L’art n’est-il pas précisément tout au plaisir – de croire ?

La magie de leurs talents garantit aux artistes que l’art échappe bien au savoir et à la science, et qu’il existe donc bien d’autres modalités du croire humain, plus libres sans doute. Ce dont on ne saurait contredire. Appréhender le savoir-croire humain, n’est-ce pas avant tout faire l’expérience tous azimuts de notre crédulité ?

L’art est magie ou n’est pas.

Mais il n’est pas nécessairement là où on le croit.

Il va de soi qu’on interrogerait pareillement tout homme défenseur du dire-être (hum), savoir s’il souligne nos capacités à croire ou présentement en abuse. Il est tant de gnostiques qui veulent recréer leurs semblables !

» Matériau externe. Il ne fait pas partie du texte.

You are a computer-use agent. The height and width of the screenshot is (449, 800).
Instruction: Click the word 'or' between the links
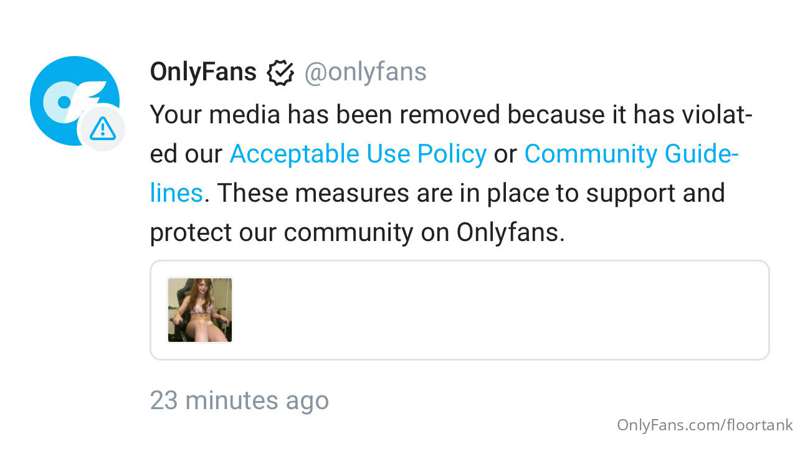(x=505, y=155)
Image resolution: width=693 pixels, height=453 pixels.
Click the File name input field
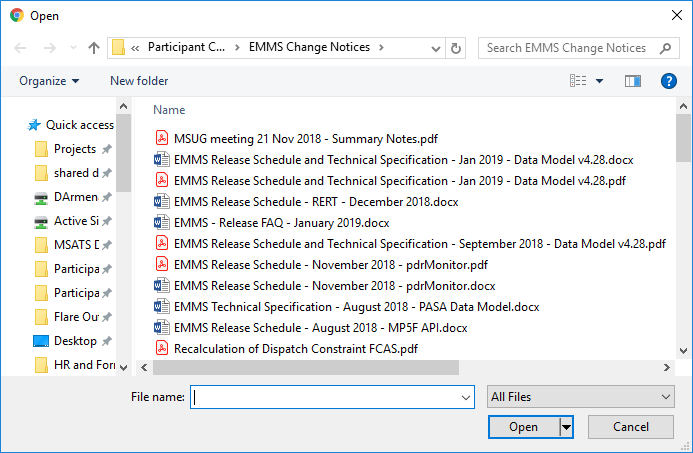(x=332, y=397)
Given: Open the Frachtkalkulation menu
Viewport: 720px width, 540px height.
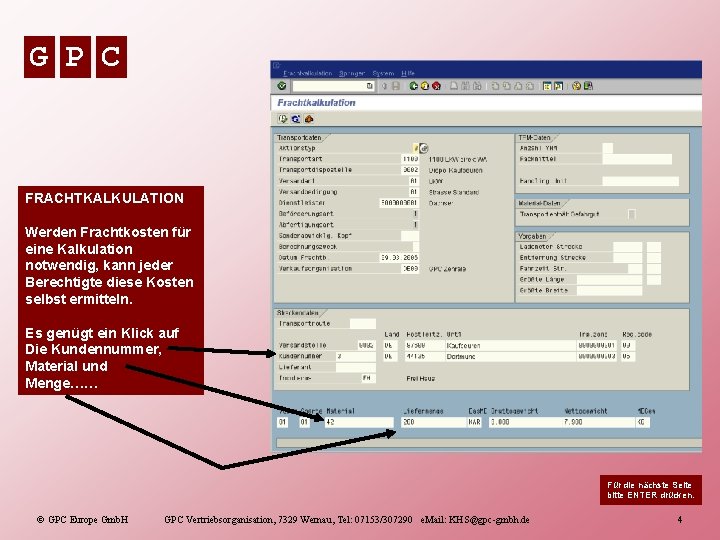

Dans le verbe être défini comme relation – être-relation – la relation n’est pas simplement à l’Existant cru, mais, chez les hommes en l’occurrence, également à ces « forces » qui font chacun d’eux et nourrissent leur polarité : savoir-croire, inter-dire, besoin irrépressible de dire aux autres, voire d’être reconnus, d’exister pour eux, etc. L’ambition artiste n’entre en conflit avec la science que quand elle s’avise de prétendre au même « objet ».* Mais il n’en demeure pas moins qu’elle représente parmi les hommes la révolte du verbe, au monde partout à l’oeuvre, contre tout Etre, contre tout Nom.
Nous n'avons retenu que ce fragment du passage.